- _Set task_:
Write out the following rows verbatim, limited to the part that opens with the line containing "click on Zoom" and closes with the line containing "(1152, 660).", both included.

- _Provided material_:
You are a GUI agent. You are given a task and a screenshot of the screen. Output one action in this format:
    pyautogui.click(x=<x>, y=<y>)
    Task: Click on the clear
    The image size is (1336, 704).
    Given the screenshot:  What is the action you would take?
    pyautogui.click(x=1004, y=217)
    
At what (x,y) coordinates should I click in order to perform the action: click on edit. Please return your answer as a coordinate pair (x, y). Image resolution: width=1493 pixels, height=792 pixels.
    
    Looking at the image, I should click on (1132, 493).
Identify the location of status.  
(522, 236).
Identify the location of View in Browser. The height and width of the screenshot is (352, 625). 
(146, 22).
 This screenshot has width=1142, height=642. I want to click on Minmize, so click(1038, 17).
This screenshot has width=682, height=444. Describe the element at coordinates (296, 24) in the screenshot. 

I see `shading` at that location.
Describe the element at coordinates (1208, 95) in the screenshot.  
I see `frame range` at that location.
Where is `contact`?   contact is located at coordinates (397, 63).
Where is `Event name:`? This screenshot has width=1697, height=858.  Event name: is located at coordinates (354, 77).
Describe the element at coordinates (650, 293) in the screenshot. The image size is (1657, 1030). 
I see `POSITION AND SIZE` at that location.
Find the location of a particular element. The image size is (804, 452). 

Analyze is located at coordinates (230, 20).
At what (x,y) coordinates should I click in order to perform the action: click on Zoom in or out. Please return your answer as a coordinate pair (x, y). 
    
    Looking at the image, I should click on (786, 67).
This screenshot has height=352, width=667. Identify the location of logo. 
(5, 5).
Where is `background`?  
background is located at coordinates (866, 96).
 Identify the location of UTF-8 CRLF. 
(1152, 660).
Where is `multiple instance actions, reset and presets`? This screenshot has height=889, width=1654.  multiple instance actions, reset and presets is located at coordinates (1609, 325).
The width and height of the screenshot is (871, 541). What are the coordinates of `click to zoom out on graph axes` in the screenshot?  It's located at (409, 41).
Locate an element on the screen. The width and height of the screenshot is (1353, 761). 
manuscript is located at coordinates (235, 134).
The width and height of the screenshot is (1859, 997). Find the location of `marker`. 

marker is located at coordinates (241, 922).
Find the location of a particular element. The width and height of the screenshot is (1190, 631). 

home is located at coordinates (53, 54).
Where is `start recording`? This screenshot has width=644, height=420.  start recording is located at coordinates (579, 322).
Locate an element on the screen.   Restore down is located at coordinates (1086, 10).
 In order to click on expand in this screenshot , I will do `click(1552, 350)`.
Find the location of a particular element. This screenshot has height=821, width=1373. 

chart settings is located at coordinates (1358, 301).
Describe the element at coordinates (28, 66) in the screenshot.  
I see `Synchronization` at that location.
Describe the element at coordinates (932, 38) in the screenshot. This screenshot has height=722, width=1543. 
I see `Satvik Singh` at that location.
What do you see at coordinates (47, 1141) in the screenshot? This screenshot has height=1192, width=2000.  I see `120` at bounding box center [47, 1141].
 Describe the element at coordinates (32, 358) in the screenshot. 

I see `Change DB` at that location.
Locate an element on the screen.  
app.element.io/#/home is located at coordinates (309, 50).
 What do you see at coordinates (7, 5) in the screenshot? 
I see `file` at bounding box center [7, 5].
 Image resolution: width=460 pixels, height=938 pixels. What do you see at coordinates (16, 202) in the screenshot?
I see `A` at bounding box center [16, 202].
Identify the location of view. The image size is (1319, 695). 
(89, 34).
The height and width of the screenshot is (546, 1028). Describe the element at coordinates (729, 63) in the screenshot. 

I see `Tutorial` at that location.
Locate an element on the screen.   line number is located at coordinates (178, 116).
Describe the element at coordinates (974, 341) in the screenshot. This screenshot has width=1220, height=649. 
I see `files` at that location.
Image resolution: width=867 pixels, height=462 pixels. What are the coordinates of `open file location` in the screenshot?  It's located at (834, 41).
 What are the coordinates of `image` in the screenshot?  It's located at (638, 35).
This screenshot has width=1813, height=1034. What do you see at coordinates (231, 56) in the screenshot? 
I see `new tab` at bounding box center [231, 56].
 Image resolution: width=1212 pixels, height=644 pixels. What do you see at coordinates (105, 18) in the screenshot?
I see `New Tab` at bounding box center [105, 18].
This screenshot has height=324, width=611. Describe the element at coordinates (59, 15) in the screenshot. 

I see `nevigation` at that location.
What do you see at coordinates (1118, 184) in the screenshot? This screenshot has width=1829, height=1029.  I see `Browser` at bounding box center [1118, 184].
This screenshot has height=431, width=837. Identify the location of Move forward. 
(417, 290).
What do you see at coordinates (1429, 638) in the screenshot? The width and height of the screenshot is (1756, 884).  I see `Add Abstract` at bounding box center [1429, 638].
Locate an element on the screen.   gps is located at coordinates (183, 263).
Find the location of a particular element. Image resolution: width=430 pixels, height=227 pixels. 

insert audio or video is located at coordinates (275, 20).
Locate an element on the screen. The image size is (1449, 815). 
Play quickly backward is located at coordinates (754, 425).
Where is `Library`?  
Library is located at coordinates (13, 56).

- _Exercise answer_:
At what (x,y) coordinates should I click in order to perform the action: click on Zoom in or out. Please return your answer as a coordinate pair (x, y). 
    
    Looking at the image, I should click on (786, 67).
This screenshot has height=352, width=667. Identify the location of logo. 
(5, 5).
Where is `background`?  
background is located at coordinates (866, 96).
 Identify the location of UTF-8 CRLF. 
(1152, 660).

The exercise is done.